Department of Microbiology, University of Colorado Health Sciences Center, Denver, Colorado 80262
Received 8 September 1998/Accepted 9 December 1998
A novel outer membrane lipoprotein in Pseudomonas
aeruginosa is encoded by the omlA gene, which was
identified immediately upstream of the fur (ferric uptake
regulator) gene. The omlA and fur genes were
divergently transcribed and had overlapping promoter regions. The
proximal fur P2 promoter and the omlA promoter
shared a 5-bp DNA motif for their
10 promoter elements. The distal
fur P1 promoter was located within the omlA
coding sequence, and the omlA and fur T1 mRNAs
overlapped by 154 nucleotides. Optimal expression of both
fur and omlA required roughly 200 bp of DNA
upstream of the promoter regions, suggesting the presence of
cis-acting transcriptional activation elements located
within the omlA and fur genes, respectively. The levels of Fur and OmlA proteins had no influence on
omlA or fur expression, excluding any
trans-acting cross-regulation between fur and
omlA. Expression of omlA was constitutive
regardless of growth phase, oxygen tension, iron concentration, pH, and
temperature. OmlA contained a signal sequence typical of bacterial
lipoproteins, with a cysteine as a putative cleavage and lipid
attachment site. Inhibition of signal peptidase II by globomycin
resulted in failure to process OmlA, thus giving strong evidence that
OmlA is a lipoprotein. Cell fractionation followed by Western blot
analysis indicated that all OmlA protein is localized in the outer
membrane. Mature OmlA was an acidic (pI = 4.5) protein of 17.3 kDa
and had close to 40% amino acid sequence identity to SmpA (small
protein A) of Escherichia coli, Vibrio
cholerae, and Haemophilus influenzae, a protein of
unknown function.
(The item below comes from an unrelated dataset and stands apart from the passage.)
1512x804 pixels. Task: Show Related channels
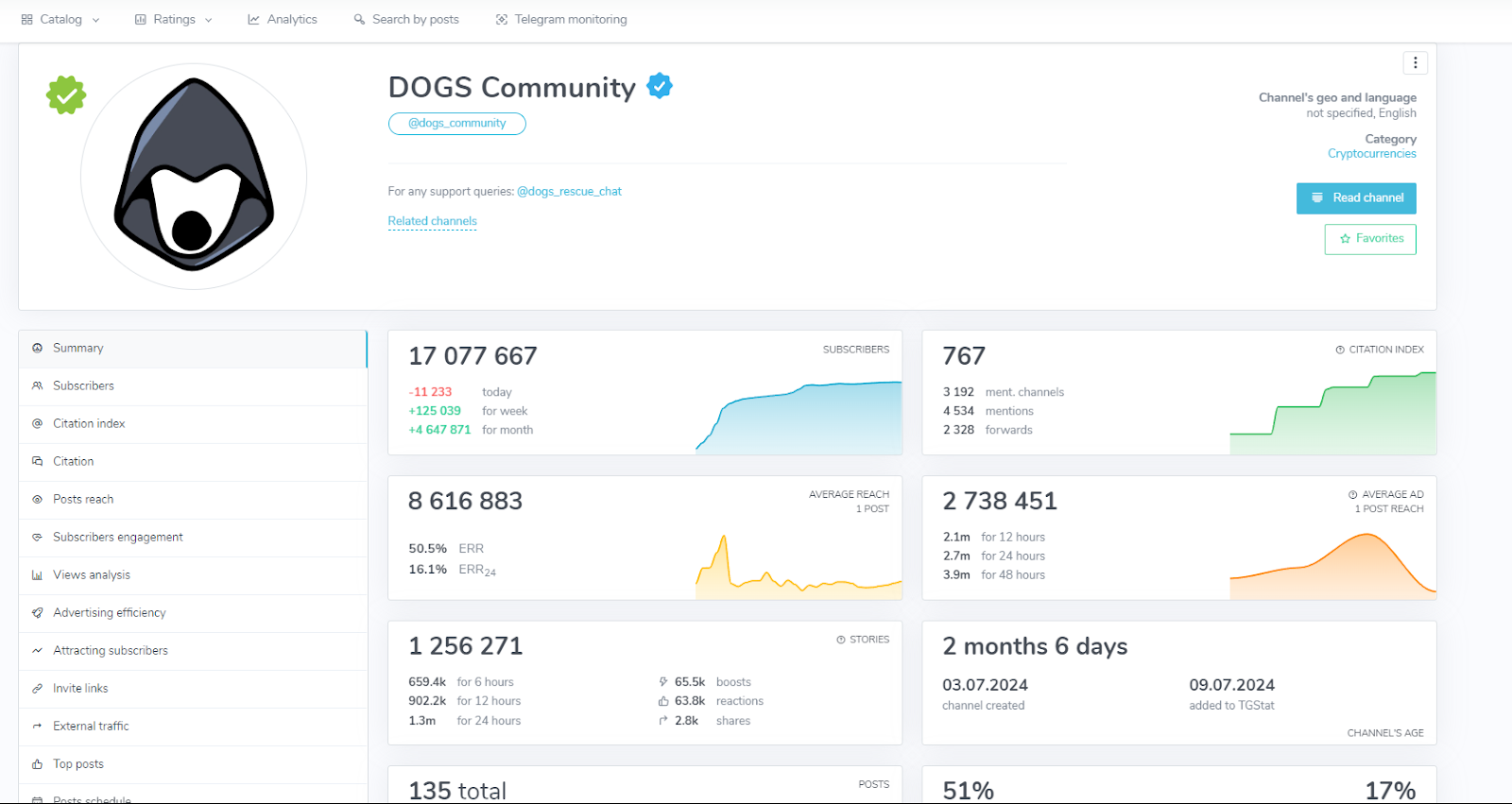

All P. aeruginosa strains tested as well
as Pseudomonas fluorescens were found to produce OmlA. A
mutant strain with impaired production of OmlA but no change in the
expression of the overlapping fur gene was constructed. The
omlA mutant was hypersusceptible to anionic detergents such as sodium dodecyl sulfate and deoxycholate, and it showed increased susceptibility to various antibiotics, including nalidixic acid, rifampin, novobiocin, and chloramphenicol. A structural role of OmlA in
maintaining the cell envelope integrity is proposed.